I am training an actor-critic model in a reinforcement learning environment which processes observations in a shared hidden module before passing the data to the policy and value heads as shown in this diagram.

The PyTorch documentation for ClipPPOLoss indicates that you can train these kinds of networks in the following way:

If the actor and the value function share parameters, one can avoid calling the common module multiple times by passing only the head of the value network to the PPO loss module:

common = SomeModule(in_keys=["observation"], out_keys=["hidden"])
actor_head = SomeActor(in_keys=["hidden"])
value_head = SomeValue(in_keys=["hidden"])
# first option, with 2 calls on the common module
model = ActorCriticOperator(common, actor_head, value_head)
loss_module = PPOLoss(model.get_policy_operator(), model.get_value_operator())
# second option, with a single call to the common module
loss_module = PPOLoss(ProbabilisticTensorDictSequential(model, actor_head), value_head)
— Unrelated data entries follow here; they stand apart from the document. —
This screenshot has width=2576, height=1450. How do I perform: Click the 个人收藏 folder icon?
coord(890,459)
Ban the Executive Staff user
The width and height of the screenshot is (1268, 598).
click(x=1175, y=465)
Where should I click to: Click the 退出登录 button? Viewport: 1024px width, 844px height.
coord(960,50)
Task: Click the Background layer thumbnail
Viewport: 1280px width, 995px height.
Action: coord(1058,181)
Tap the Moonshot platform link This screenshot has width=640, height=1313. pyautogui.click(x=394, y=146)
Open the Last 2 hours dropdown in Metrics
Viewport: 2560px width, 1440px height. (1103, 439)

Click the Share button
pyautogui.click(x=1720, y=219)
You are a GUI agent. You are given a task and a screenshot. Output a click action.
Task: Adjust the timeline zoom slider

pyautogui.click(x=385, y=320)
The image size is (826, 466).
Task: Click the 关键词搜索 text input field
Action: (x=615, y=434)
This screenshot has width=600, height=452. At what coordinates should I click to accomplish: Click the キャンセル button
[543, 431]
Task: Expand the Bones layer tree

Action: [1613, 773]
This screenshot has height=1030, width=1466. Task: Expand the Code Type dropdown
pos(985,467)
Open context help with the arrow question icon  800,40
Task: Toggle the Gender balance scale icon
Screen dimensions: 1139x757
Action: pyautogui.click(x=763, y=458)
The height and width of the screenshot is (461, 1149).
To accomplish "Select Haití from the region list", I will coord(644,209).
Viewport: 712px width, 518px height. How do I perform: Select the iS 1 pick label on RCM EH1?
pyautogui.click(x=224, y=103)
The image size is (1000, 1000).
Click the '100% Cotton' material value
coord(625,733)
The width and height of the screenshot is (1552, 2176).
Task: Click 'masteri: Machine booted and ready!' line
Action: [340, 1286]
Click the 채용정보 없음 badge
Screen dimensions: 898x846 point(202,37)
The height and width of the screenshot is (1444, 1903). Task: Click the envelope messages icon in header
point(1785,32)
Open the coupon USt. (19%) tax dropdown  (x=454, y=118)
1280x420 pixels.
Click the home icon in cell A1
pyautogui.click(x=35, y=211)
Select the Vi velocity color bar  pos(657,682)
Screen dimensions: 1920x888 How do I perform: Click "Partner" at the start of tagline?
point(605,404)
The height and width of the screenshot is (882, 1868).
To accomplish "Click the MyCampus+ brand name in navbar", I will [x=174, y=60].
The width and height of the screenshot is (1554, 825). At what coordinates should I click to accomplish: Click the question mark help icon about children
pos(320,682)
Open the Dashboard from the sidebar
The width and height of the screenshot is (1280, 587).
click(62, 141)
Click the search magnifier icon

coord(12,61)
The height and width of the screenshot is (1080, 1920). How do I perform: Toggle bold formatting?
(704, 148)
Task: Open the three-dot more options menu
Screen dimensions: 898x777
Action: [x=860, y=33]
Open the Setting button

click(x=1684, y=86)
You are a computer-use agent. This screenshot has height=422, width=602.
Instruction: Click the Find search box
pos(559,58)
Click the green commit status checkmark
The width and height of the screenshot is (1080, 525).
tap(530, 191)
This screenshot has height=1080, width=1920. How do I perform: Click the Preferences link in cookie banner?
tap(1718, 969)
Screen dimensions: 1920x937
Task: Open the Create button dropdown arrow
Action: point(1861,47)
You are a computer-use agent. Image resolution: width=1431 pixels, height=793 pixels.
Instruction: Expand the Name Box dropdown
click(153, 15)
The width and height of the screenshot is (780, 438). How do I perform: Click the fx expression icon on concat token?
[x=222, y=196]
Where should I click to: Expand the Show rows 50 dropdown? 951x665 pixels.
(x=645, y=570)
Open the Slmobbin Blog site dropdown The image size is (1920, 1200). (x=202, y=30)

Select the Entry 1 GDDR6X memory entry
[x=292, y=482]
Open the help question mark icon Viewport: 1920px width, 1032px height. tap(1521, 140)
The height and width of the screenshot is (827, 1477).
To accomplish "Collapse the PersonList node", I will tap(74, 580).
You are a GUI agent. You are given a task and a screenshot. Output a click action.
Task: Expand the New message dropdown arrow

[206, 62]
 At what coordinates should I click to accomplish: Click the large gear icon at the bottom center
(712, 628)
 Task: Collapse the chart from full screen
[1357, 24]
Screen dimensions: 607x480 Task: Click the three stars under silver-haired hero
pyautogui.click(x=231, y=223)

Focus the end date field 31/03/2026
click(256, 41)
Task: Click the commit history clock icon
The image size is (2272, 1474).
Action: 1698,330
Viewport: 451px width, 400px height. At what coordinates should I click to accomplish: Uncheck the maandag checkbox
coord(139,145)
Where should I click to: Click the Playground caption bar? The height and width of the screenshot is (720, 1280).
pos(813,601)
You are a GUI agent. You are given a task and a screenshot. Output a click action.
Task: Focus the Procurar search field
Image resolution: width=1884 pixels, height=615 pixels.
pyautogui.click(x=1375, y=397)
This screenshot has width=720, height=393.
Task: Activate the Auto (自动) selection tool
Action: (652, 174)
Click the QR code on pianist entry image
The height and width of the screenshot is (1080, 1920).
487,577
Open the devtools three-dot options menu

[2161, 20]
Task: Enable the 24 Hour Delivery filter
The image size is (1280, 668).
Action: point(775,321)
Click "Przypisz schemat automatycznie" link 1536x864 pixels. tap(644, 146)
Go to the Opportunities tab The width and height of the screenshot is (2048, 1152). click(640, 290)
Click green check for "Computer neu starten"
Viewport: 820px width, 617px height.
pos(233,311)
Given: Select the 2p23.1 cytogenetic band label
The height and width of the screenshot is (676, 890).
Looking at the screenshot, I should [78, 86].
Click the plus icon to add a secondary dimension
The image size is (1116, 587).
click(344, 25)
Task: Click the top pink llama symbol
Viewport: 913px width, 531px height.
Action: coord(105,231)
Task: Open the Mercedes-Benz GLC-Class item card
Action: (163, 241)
I am trying to implement the second option, using TorchRL’s Generalized Advantage Estimation as the loss_module.value_estimator. Using the model as defined above works fine for filling up a SyncDataCollector with frames, but I’m running into issues with calculating the advantage on each training iteration, after the batch has been sampled.

with torch.no_grad():
    GAE(
            tensordict_data,
            params=loss_module.critic_network_params,
            target_params=loss_module.target_critic_network_params,
        )

Even though the collected tensordict_data contains the hidden key, value_head is being fed this empty input:

(NonTensorData(
    data=None,
    batch_size=torch.Size([]),
    device=None,
    is_shared=False),)

I’ve traced the error to GAE calling the _call_value_nets() function in the linked documentation above; this function is searching for the "hidden" key in the current frame (which is present) as well as in the nested ("next", "hidden") value. This produces the empty input because the "hidden" key has not been defined in "next". I tried to get around this by setting the “target parameters” to None, and shifted=True:

loss_module.make_value_estimator(
    ValueEstimators.GAE, gamma=gamma, lmbda=lmbda, shifted=True
)

GAE(
   tensordict_data,
   params=loss_module.critic_network_params,
   target_params=None,
   )

But this throws the error

 KeyError: "got keys {'hidden', 'state_value'} and set() which are incompatible

Is there a way to define hidden in next, or is there something that I’m missing to implement PPO with shared actor/critic parameters?